BEGIN Data provided
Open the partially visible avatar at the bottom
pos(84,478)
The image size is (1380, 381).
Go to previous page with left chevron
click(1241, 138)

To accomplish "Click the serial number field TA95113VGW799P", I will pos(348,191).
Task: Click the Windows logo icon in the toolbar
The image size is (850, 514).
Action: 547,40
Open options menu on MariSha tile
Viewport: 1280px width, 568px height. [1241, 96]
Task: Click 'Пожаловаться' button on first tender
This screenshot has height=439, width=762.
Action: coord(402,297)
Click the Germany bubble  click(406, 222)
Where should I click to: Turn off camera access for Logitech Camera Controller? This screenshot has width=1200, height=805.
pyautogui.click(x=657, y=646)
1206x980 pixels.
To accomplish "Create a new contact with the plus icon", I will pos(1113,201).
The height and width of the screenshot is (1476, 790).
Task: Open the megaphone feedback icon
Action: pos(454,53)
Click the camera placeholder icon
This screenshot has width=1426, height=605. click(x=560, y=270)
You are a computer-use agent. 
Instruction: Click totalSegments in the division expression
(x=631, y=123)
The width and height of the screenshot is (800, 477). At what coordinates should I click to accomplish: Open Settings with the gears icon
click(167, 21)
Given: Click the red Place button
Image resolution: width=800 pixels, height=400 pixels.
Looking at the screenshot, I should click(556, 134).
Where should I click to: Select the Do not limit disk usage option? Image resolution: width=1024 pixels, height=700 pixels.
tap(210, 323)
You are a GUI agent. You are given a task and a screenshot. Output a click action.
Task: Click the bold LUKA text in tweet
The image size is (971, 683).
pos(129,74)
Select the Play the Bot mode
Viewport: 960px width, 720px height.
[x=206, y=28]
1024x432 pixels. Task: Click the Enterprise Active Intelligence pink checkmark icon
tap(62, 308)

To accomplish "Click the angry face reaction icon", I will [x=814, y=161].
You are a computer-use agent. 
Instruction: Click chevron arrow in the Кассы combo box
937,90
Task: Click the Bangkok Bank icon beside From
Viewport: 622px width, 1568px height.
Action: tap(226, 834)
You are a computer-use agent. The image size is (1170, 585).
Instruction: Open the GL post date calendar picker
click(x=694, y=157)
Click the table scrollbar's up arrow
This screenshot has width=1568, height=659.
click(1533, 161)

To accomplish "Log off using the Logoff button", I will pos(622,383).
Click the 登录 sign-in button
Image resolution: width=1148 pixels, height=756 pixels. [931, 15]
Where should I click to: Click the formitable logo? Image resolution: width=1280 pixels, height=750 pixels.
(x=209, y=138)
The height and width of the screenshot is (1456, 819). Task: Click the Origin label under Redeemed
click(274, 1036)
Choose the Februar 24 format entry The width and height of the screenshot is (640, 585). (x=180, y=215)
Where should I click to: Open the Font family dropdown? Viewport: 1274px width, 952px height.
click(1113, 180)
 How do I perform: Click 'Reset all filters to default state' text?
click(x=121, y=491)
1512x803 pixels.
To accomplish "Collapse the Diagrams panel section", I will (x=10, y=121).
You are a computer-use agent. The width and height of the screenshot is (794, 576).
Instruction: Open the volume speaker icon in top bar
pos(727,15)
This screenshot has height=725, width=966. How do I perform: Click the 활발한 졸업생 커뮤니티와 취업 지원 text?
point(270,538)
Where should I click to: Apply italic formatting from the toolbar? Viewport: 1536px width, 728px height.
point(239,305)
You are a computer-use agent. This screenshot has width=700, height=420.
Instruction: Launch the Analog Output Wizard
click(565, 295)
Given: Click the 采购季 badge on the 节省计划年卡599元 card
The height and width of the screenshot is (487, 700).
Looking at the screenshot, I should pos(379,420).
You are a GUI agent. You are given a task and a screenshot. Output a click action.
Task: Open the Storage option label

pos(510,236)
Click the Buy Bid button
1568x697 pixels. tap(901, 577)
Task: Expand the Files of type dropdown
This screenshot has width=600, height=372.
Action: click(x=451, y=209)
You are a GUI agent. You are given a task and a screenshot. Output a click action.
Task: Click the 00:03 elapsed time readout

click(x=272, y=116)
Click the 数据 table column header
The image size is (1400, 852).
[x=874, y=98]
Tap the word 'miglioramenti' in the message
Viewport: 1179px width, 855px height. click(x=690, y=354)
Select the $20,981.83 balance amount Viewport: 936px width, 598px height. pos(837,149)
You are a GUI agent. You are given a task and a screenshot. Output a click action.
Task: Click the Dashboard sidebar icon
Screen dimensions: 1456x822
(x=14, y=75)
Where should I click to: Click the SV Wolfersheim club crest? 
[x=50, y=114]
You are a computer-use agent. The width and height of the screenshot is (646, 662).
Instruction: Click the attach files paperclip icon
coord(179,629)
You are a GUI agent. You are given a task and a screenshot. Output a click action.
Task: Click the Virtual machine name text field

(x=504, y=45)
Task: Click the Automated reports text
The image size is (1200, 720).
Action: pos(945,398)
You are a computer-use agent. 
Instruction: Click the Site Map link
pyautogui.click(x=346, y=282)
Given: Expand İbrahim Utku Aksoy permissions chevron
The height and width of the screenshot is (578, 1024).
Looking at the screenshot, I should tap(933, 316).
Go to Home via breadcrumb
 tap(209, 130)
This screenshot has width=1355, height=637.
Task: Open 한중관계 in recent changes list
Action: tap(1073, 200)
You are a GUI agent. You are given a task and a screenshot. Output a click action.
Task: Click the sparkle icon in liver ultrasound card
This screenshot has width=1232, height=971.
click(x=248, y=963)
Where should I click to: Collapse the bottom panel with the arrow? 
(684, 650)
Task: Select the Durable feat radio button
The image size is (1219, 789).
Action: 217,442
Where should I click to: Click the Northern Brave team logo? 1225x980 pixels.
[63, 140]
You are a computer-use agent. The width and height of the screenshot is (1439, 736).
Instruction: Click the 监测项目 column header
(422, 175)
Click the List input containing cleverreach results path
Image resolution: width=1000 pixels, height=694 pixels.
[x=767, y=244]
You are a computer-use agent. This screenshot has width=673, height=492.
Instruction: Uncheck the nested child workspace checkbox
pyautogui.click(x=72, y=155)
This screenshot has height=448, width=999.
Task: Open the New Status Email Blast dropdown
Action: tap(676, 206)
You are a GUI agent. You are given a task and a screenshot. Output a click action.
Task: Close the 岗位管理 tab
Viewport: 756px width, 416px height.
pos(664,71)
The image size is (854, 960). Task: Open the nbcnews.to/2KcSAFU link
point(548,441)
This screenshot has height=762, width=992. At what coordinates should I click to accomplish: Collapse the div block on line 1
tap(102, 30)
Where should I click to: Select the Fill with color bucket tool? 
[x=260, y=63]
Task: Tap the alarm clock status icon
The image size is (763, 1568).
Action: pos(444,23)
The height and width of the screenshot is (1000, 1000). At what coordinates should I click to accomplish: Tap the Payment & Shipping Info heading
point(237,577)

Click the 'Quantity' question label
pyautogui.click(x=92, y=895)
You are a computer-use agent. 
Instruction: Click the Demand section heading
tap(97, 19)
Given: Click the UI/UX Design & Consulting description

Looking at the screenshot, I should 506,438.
END Data provided
In the data above, find each line where the string "Expand" appears, then copy it.

Task: Expand the Files of type dropdown
Given: Expand İbrahim Utku Aksoy permissions chevron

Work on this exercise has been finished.